Galaxies come in many shapes and sizes. Most galaxies are shaped like a football (ellipsoid galaxies), and have almost no gas and dust, so they can’t make new stars. Some galaxies are spiral shaped, and have active star formation. If a spiral galaxy has a bar in the middle, like our own Milky Way Galaxy, it is called barred spiral galaxy. There are also bizarre galaxies that don’t fit into any good category, some of which are oddly-shaped due to galactic collisions. In a few billion years, we will collide with our nearest large spiral galaxy, Andromeda! The Milky Way has cannibalized small galaxies before, but Andromeda is huge, and it is unlikely that either spiral galaxy will retain the nice spiral shape after collision.
Andromeda and the Milky Way are the largest two galaxies in our
Local Group, though there are also many dwarf galaxies in that group. The Local Group is a small
galaxy cluster, while the biggest galaxy clusters have thousands of galaxies! (Small clusters tend to have more spiral galaxies, and spiral galaxies are where star formation occurs, and only young star formations have metal-heavy planets like Earth. So it’s not too surprising that we live in a small cluster!)

(Data for locating words and elements)
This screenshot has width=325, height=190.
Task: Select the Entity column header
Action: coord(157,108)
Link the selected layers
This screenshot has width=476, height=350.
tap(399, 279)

=== REQUIRED TASKS ===
a: From the galaxies passage, repeat word for word the stretch starting with "Galaxies come in" and going on through "shape after collision.".
b: Answer these questions using the passage on galaxies:
(i) What everyday object does the passage compare the shape of most galaxies to?
(ii) Which galaxy will the Milky Way collide with in a few billion years?
(iii) How many galaxies do the biggest galaxy clusters have?
c: Go on with the passage about galaxies and galaxy clusters, picking up after its final sentence.

=== FINAL RESULTS ===
a:
Galaxies come in many shapes and sizes. Most galaxies are shaped like a football (ellipsoid galaxies), and have almost no gas and dust, so they can’t make new stars. Some galaxies are spiral shaped, and have active star formation. If a spiral galaxy has a bar in the middle, like our own Milky Way Galaxy, it is called barred spiral galaxy. There are also bizarre galaxies that don’t fit into any good category, some of which are oddly-shaped due to galactic collisions. In a few billion years, we will collide with our nearest large spiral galaxy, Andromeda! The Milky Way has cannibalized small galaxies before, but Andromeda is huge, and it is unlikely that either spiral galaxy will retain the nice spiral shape after collision.

b:
(i) A football.
(ii) Andromeda.
(iii) Thousands.

c:
All spiral galaxies rotate, and we can use red-shift and blue-shift to determine the speed of rotation.
As usual, we use rotational speed to find the
mass of the galaxy. Just like the Milky Way, all galaxies seem to contain far more mass than we can see:
every galaxy seems to have dark matter! This is confirmed through the motions of galaxies around the center of their galaxy cluster (they move too fast – there must be extra mass we can’t see), and through
gravitational lensing (the lensing effect is too strong – there must be extra mass we can’t see).
In 1995, the Hubble Space Telescope was pointed towards a dark patch of sky near the big dipper, and took a photo with a 10-day exposure time. The resulting image, called
Hubble deep field, is one of the greatest photos ever taken. The sky is
carpeted with galaxies. We estimate that there are as many galaxies in the known universe as there are stars in the Milky Way. Some of the galaxies in the photo are upwards of 13 billion light-years away, so we are truly looking into the deep past. Faraway galaxies tell us about the history of galaxy formation. They also tell us that the universe is very, very, very, very big.
poem time!
Star Swirls
By Robinson Jeffers
The polar ice-caps are melting, the mountain glaciers
drip into rivers; all feed the ocean;
Tides ebb and flow, but every year a little bit higher.
They will drown New York, they will drown London.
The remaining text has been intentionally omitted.